Si hoy consideramos aceptable que para López Obrador la decisión de investigar o no la corrupción responda a la “amenaza” de inestabilidad, ¿qué le impide al mismo presidente en el futuro, o a cualquier gobernador o alcalde, utilizar un cálculo político para justificar un decreto de impunidad a alguno de sus allegados o a él mismo? ¿Quién decide cuáles casos provocarán inestabilidad y cuáles no?
Una nota final: La lucha contra el huachicol
En las semanas recientes, Andrés Manuel López Obrador decidió emprender lo que parecería ser la primera gran batalla de su administración contra la corrupción, al anunciar una serie de medidas para acabar con el creciente problema de robo de combustible en Pemex. Dicha intervención, a primera vista, parece un gran acierto: los problemas de corrupción en PEMEX fueron, por lo menos, ignorados por gobiernos anteriores, por lo que la mera señal de voluntad para atacarlos y resolverlos puede rendirle frutos ante la opinión pública.

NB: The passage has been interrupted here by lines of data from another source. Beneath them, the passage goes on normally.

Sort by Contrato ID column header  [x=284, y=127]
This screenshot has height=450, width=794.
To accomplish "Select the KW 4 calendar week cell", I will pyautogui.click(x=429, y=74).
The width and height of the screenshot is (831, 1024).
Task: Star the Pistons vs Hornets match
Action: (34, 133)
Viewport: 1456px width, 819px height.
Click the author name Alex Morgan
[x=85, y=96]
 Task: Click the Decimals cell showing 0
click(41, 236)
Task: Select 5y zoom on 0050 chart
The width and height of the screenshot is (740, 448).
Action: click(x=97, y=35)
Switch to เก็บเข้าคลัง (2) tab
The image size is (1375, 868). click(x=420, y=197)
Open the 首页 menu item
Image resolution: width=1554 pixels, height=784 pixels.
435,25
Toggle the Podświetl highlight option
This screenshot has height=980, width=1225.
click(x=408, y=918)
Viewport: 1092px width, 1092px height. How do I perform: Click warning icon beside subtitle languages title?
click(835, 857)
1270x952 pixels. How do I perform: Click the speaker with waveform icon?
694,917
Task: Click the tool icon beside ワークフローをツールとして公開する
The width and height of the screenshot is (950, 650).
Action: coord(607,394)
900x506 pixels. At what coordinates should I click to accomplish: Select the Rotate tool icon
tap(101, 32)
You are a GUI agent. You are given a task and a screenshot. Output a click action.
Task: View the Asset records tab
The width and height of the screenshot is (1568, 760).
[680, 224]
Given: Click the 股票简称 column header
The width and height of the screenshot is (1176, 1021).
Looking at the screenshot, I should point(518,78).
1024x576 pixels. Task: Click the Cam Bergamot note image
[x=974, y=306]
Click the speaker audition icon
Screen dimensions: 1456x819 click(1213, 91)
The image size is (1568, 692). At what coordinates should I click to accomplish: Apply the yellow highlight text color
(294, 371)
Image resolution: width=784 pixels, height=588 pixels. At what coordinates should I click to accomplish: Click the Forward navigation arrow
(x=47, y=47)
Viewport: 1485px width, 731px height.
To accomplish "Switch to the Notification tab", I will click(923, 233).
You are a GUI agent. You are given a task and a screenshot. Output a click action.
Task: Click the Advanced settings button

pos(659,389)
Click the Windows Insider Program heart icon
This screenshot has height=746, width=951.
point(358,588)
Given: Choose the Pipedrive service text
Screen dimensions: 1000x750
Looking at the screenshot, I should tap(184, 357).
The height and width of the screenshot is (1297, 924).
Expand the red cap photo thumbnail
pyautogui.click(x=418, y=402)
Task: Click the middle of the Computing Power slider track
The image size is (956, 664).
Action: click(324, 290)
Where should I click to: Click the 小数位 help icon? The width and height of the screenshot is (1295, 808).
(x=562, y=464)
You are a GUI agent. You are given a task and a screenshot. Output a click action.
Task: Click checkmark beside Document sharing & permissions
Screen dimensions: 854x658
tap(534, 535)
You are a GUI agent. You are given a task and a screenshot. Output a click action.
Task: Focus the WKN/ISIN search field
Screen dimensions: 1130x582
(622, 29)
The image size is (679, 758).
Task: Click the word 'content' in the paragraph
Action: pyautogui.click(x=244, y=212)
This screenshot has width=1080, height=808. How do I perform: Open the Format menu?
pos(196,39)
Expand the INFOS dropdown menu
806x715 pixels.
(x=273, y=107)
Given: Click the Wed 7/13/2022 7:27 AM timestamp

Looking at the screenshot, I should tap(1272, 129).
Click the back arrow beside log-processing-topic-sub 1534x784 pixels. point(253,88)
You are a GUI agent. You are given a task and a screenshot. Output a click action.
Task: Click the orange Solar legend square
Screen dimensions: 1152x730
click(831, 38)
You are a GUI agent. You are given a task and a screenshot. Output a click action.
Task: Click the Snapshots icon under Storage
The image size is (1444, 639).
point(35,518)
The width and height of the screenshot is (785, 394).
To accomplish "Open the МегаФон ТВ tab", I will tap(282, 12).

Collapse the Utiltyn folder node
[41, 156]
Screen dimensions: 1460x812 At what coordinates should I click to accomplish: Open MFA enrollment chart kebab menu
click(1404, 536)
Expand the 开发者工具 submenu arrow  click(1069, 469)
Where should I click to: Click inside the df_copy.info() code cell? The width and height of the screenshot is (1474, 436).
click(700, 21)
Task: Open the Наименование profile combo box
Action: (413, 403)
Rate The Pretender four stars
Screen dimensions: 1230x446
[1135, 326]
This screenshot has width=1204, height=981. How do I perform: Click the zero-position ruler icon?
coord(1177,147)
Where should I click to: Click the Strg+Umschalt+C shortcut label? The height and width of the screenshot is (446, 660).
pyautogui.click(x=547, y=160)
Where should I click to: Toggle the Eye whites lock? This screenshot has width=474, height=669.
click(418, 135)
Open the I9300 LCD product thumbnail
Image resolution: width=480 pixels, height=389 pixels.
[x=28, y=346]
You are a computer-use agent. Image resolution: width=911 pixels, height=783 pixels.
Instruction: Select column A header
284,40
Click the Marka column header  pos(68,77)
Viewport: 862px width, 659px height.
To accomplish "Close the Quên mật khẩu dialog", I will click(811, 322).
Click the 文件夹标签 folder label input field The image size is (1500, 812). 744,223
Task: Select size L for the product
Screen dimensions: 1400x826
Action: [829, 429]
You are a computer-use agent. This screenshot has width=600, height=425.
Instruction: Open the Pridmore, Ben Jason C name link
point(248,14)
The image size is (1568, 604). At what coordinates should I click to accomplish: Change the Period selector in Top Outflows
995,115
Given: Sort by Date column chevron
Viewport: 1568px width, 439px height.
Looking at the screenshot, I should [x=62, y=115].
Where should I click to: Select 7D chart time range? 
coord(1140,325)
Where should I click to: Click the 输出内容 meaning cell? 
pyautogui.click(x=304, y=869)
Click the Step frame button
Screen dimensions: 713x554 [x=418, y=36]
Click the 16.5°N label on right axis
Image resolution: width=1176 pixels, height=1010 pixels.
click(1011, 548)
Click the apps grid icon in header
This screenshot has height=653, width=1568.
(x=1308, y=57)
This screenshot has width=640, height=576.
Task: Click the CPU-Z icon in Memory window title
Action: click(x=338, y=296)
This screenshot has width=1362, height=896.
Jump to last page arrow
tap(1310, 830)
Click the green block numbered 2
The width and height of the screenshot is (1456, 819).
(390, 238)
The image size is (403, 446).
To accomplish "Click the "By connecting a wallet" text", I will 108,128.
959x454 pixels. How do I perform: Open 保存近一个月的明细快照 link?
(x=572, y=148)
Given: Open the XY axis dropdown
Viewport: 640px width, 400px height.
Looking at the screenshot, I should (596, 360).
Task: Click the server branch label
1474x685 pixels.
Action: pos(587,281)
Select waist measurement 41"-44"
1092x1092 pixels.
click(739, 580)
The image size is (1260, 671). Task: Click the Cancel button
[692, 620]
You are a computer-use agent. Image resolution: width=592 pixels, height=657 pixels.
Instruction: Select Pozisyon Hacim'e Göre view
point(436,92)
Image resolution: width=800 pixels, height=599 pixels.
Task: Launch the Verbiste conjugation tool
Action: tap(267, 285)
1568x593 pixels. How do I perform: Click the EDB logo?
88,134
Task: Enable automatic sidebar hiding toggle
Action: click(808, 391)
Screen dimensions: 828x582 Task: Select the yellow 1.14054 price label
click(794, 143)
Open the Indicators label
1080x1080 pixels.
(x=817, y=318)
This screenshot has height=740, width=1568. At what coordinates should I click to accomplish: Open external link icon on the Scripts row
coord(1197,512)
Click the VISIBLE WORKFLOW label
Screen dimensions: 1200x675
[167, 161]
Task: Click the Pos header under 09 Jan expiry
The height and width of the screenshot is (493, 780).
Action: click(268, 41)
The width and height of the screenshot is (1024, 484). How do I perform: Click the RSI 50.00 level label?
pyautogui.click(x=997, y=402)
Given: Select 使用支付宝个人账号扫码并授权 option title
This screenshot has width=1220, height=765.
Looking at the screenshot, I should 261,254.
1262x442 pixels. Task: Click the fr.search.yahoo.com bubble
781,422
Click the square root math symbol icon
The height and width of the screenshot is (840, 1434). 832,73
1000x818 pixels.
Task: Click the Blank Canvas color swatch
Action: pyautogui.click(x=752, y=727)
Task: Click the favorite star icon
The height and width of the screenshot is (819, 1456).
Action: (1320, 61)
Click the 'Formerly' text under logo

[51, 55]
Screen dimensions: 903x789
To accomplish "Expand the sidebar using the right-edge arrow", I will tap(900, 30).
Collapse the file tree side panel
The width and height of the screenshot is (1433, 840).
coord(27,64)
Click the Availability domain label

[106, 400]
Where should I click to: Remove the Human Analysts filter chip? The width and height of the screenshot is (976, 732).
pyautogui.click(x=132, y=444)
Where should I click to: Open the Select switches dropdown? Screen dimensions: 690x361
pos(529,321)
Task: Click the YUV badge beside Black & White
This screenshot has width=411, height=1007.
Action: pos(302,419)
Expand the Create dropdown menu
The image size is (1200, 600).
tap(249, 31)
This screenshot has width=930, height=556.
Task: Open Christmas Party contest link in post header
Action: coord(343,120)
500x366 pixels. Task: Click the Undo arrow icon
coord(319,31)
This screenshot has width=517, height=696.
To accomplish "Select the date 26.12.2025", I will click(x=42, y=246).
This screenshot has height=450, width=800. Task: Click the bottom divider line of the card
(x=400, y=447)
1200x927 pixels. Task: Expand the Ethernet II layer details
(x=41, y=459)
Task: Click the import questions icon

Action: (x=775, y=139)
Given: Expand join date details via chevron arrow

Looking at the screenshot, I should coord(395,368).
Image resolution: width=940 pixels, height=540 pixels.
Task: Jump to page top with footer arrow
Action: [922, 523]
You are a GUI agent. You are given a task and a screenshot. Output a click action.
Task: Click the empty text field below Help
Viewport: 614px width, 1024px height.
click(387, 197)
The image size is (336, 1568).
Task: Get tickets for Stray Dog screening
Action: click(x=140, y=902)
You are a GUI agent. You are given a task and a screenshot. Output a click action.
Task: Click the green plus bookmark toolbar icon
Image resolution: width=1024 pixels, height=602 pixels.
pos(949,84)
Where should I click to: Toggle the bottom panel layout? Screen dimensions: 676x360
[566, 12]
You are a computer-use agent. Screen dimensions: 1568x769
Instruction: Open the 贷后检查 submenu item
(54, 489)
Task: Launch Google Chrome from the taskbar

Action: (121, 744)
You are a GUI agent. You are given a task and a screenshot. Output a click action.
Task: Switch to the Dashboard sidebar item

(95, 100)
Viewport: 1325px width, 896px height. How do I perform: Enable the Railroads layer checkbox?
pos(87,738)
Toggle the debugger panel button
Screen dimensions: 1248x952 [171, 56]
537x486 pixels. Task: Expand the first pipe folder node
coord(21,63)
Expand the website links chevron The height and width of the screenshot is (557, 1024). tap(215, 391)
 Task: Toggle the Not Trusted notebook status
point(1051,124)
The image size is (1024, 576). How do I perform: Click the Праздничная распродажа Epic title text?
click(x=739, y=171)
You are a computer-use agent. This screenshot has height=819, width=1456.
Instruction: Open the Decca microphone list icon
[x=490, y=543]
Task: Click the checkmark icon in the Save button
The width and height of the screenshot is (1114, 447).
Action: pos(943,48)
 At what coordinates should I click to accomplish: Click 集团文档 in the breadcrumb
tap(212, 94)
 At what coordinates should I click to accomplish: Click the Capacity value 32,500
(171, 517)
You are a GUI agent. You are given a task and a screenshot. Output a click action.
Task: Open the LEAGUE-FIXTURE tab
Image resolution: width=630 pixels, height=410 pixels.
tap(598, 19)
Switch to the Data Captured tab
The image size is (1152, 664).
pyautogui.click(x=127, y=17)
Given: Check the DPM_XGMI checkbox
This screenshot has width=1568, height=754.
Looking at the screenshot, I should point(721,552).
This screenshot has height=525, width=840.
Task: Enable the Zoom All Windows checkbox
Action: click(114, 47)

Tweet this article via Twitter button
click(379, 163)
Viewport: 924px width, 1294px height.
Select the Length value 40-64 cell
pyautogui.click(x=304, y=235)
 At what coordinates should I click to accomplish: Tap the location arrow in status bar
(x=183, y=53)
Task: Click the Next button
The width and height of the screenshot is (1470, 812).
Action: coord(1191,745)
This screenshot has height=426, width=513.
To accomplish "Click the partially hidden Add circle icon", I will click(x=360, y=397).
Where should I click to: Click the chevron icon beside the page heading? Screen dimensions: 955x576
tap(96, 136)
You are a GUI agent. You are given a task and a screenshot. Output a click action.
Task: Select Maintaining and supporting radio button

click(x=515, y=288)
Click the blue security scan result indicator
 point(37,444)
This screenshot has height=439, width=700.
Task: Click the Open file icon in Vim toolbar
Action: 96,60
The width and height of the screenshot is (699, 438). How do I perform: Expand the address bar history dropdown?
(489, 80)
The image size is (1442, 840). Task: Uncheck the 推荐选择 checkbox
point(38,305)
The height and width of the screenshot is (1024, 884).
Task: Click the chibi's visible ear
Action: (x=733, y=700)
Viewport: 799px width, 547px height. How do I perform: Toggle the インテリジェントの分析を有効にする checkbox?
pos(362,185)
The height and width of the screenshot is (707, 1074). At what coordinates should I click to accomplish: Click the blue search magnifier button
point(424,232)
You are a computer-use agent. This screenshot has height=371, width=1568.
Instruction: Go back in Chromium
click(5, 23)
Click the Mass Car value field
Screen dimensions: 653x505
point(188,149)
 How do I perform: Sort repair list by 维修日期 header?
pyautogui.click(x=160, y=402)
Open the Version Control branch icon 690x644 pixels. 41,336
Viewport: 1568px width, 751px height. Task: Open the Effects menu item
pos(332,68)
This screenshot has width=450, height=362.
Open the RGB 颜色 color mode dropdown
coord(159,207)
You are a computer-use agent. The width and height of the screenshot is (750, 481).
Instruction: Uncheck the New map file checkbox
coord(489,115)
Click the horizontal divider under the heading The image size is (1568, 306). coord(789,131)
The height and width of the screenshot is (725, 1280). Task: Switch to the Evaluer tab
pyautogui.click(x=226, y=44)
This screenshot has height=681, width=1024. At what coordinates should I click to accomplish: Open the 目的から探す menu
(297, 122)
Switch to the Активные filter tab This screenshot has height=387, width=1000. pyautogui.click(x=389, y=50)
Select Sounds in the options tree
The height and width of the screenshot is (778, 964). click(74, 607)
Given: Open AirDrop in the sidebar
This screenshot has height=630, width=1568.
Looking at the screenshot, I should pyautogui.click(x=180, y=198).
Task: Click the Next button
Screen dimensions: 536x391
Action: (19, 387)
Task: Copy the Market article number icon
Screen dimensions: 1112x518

Si bien las medidas que hemos conocido hasta el momento están sobre todo relacionadas con la logística del abasto de combustible, es de esperarse que vayan acompañadas de investigaciones administrativas y penales que tengan como objetivo identificar y sancionar a las redes gigantescas de ordeña, almacenamiento, distribución y venta del tan famoso huachicol. Estas investigaciones tendrían necesariamente que arrojar un gran número de imputados, incluyendo funcionarios de Pemex, directivos del sindicato petrolero, empresarios y ciudadanos de a pie que trabajen en la línea de distribución, todos pertenecientes a redes de crimen organizado. De lo contrario, la lucha contra el huachicol anunciada con bombo y platillo sería una nueva estrategia de logística y distribución de una empresa productiva del Estado, pero no una cruzada contra la corrupción.
Sería irresponsable exigir resultados apresurados de dichas investigaciones. No obstante, sí vale la pena preguntar cómo es que estas investigaciones llegarán a buen puerto cuando hoy por hoy no contamos con un Fiscal General y mucho menos con un Fiscal Anticorrupción. ¿Quién está liderando dichas investigaciones? ¿Ya se iniciaron? ¿Tiene la Fiscalía las capacidades necesarias para armar un caso y llevar ante la justicia al grueso de estas redes de crimen organizado? ¿O seguirá cometiendo las mismas torpezas que ha caracterizado a la procuración de justicia mexicana del pasado? La lucha anticorrupción del nuevo gobierno ha encontrado su primera prueba. Del desmantelamiento efectivo de las redes del huachicol depende su credibilidad. El resultado está por verse.